The saga began as I mounted my bicycle to ride to yoga. With clear skies and a light breeze, it was weather made for a commute. I had allowed enough time so I could ride at a leisurely pace, admire the scenery, breathe deep the cool air, and be grateful for being alive. All was as it should be; at least until the gremlins got me.

It began with a random thought, “Did you close the garage door?”

Understand, I have never left the garage open when I’ve left my house so there’s no reason to assume I had done anything but that on this occasion. Yet, the more I tried to turn down the noise, the louder it became. With every crank of the pedals, the more I worried. Deciding I was ruining a perfectly good bike ride, I opted to return home and confirm the house was indeed secure.

To turn around, I pulled into a driveway but due to its narrow width, I couldn’t complete the action. I tried to put my feet down while straddling the frame, and waddle backwards to the street. Alas, due to the slope of the driveway, combined with my less-than-towering height, my feet couldn't reach the ground. The bicycle (with me attached of course) began rolling backwards; before I could extricate myself, I lost balance. Upon realizing gravity was going to win this battle, I stretched out my arms to cushion the blow, landing with a severe THUD next on the curb to a garbage can. My right hand took the brunt of the impact; shortly before my jaw bounced against the concrete and my ribs smashed against the tubular frame of the bike, leaving me in a tangle on the street.

As cars passed, I wondered if anyone would stop, or did they consider a middle-age guy laying in the sewer some sort of performance art or misplaced garbage?

“Look honey, isn’t that a man sprawled in the gutter next to a bicycle?”

“By Jove, I think you’re right!”

“Do you think we should see if he’s okay?”

“Why should we? It looks like the people in that house tried to throw him away, but missed the can. We don’t have time to pick up other people’s trash. However, you’d think they’d have more pride in the appearance of their property, don’t you?”

With a collective “harrumph,” and noses turned skyward, they would drive on. Whether or not that was the conversation, no one stopped.

I assessed the damage. My jaw and hand were already throbbing but I was obviously conscious. I could — with much pain — move my fingers and my mouth. My chest ached; yet I could breathe. The bike was fine; my mirror and light were askew; but simple to fix.

With no small amount of effort, I pulled myself to vertical; considered my options, and came to the thankful realization “on the grand scale of things,” it could have been worse. I was startled at how grateful I actually was, despite the pain.

Therein lies the lesson. Most of the time, “it could be worse” and someday “it will be worse.” But not right NOW — and that’s where I live, right now.
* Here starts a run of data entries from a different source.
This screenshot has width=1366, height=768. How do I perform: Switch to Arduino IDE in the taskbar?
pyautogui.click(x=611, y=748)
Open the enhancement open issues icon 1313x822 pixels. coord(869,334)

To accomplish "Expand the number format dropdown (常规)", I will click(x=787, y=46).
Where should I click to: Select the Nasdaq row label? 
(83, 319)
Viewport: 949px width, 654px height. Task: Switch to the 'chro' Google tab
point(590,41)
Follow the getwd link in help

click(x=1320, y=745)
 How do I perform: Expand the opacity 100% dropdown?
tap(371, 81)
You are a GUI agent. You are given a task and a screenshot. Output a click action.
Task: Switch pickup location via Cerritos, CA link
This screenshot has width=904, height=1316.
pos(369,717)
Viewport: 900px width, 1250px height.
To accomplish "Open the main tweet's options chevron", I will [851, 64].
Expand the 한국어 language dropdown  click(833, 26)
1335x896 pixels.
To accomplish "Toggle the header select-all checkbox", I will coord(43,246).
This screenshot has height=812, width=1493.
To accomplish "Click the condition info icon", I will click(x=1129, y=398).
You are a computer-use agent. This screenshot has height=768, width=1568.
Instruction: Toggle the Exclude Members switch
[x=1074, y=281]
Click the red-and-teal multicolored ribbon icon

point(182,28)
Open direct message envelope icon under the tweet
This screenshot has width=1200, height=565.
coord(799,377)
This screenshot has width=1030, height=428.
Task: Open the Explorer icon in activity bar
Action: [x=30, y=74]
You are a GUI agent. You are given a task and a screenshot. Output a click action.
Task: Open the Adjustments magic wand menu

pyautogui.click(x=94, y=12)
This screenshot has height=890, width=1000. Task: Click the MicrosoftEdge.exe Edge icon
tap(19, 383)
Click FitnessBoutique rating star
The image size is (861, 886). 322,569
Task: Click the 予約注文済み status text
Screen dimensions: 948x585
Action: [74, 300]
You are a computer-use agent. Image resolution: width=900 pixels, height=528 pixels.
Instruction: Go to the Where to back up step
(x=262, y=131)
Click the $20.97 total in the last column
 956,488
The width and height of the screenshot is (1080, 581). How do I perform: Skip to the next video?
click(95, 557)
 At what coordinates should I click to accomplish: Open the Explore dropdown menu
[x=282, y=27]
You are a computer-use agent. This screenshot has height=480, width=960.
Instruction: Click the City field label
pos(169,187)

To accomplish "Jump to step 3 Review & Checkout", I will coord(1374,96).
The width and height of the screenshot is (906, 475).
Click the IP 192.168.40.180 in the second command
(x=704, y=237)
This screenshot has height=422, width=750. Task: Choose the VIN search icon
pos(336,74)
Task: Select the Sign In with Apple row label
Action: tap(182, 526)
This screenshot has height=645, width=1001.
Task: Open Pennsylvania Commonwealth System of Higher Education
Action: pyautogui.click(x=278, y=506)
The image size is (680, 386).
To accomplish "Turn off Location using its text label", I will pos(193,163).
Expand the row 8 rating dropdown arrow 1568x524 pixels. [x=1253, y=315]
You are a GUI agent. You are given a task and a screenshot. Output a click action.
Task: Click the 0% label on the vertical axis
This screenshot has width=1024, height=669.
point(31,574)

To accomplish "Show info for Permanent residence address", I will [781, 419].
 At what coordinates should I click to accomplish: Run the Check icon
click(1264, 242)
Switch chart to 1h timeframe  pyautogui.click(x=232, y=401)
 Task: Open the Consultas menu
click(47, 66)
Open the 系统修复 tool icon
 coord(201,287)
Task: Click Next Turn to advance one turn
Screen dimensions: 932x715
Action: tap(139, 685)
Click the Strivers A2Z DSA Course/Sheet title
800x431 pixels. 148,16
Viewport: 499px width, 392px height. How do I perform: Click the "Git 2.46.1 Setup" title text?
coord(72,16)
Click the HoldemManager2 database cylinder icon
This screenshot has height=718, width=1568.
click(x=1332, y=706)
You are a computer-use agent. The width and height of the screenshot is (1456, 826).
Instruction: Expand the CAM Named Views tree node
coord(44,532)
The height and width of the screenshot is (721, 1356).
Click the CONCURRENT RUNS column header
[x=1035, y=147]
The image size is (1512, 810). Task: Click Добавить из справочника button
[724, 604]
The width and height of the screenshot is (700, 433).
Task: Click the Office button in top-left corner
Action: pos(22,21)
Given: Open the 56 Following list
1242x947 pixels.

I’m no Pollyanna; I understand “stuff happens” (and 24 hours later I am seriously considering a trip to my doctor to check on my hand), yet I was able to continue on with my plans and make it home just fine (albeit more slowly). There are people whose daily experiences are far worse than most of what happens to me in an entire lifetime. When I put it into that perspective, I am grateful. When I dramatically lay my forearm across my forehead, close my eyes, toss back my head, and lament, “woe is me,” it does feel worse.

As a dear friend reminded me, “When everything seems crazy, remember to breathe” (even if my ribs hurt).

Oh yes, I had locked the garage door.